Once Larry and Barbara arrived the actual scene was equally hard to believe as a large portion of the trailer's top had been ripped off and a heavy rain was falling into the home.
One of the Whitlocks' neighbors, Paul Seabaugh, who lives about 80 yards away from where the Whitlocks' home sat, said the sound of the roof being ripped from the trailer was loud enough that he believed his own home had been damaged.
"It was a spooky night that night," recalled Seabaugh. "My wife and I were here at home and we saw the clouds blow up and my wife said that we better go to the basement. We got down in the basement and that's when I heard the awfullest noise and I thought, 'Oh, boy. A big tree limb has hit my roof!'
"Then I came outside and saw that roof blown off and laying on the ground out there."
But just as the destruction of their home was heart-rending, the sight of the Whitlocks' neighbors was equally as heart-warming. Many of those who lived near the Whitlocks had beat the couple to the scene and had already begun work to protect the trailer's contents from the pouring rain. While some helped place plastic sheeting over the open spot in the roof, others helped the Whitlocks' carry their furniture and other belongings to safety.
"When we got here, the neighbors were already out and the neighbor's son across the street got a big piece of plastic and a ladder and he pulled that over the top of the trailer," explained Barbara Whitlock.
"The girl from across the street, [Paul's daughter] Theresa Seabaugh, came over and helped me moved everything out of the rain and into our shop," she added. "It was pouring rain and everything was getting wet and we had to make a lot of trips back and forth to get everything inside.

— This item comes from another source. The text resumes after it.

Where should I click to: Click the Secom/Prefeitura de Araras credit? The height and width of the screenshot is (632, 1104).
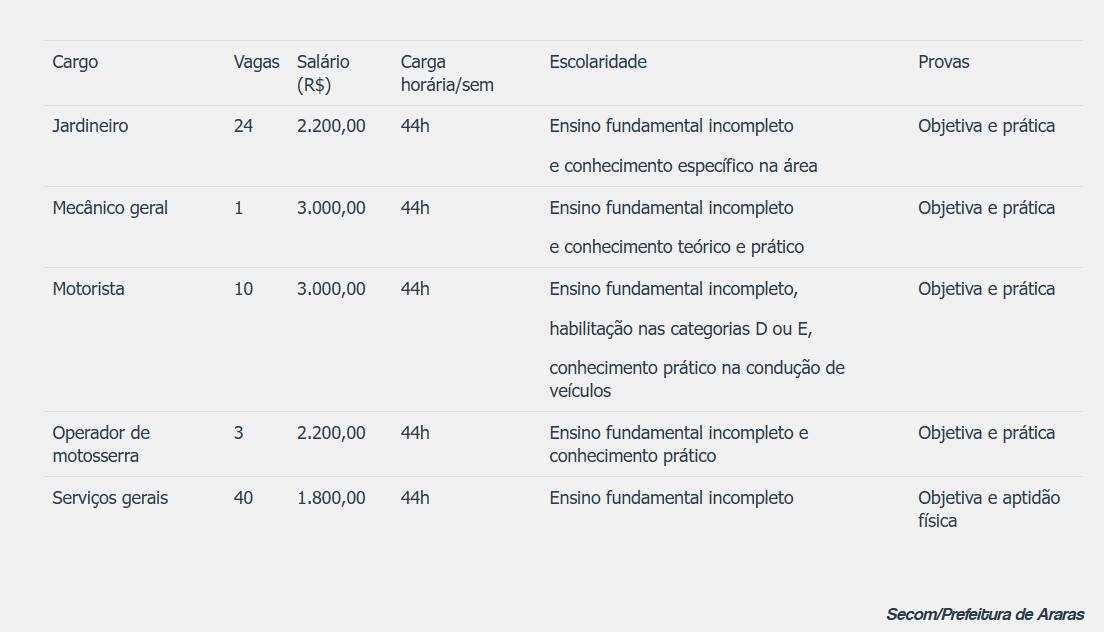tap(985, 614)
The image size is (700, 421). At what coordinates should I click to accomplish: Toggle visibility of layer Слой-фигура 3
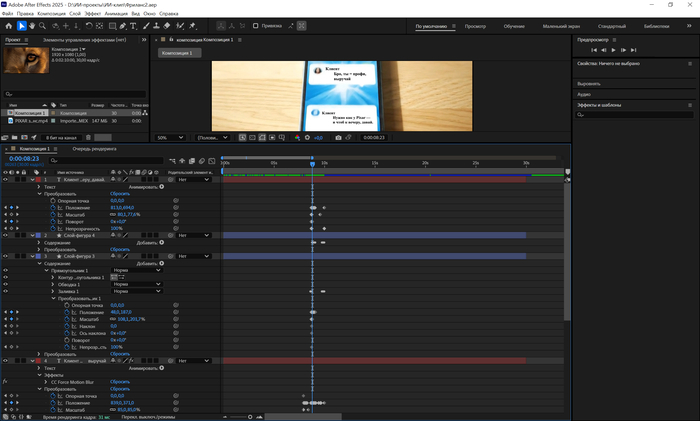6,256
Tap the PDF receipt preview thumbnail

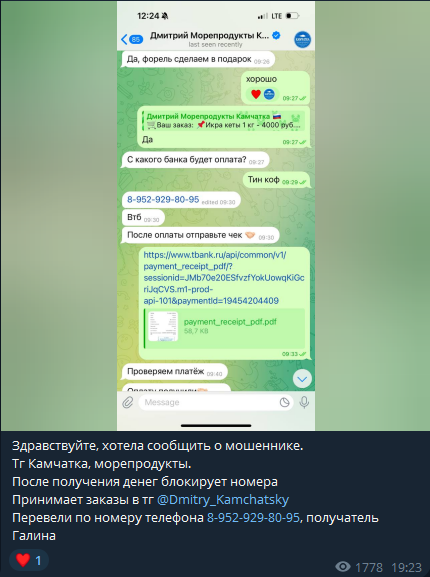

"Then she brought some boxes over to put stuff in and helped me get some things together for the night," said Mrs. Whitlock. "When something like that happens, you're pretty much left with nothing."
Whitlock said that as she and her husband and their neighbors began work to safeguard everything, members of the Gordonville Volunteer Fire Department turned out to ensure that everything was safe.
"The firemen here are all volunteers and in the pouring-down rain, they turned out and shined their light on things and made sure the gas had been turned off to the trailer."
Paul Seabaugh, a 30-year resident of Gordonville, said that the scene of neighbor helping neighbor was impressive to him.
"There were a lot of good neighbors out here that night," he said. "Just about the whole neighborhood was out here.
"It's odd how a little town will work together when something like that happens."
Once the Whitlocks got their possession squared away, they found that their troubles were not over.
"Once I got over the shock of losing my home, I thought, 'Well, we'll just find an apartment or something in Cape and live but that was at the height of all the flooding last year and when we started looking, there wasn't anything open in Cape or Jackson. You had to get on a waiting list for an apartment because so many people had been displaced by the flooding," said Barbara Whitlock.
"Finally, a friend of ours, Bob Ervin, called and said we could live upstairs at his house. We lived there six weeks before we were able to find an apartment," she explained.
Now, the Whitlocks are rebuilding on a site only a few yards from the former site of their trailer and near the body shop Larry Whitlock operates in Gordonville.
"We wanted to move back out here as soon as we could," she explained. "It's quiet and the people here are nice and this is home out here.
"There's probably so much more camaraderie in small towns than in the city and that's probably because in a small town, everyone knows you," added Mrs. Whitlock. "In the city, there's so much public service to take care of things that people don't have to get involved the way they do here."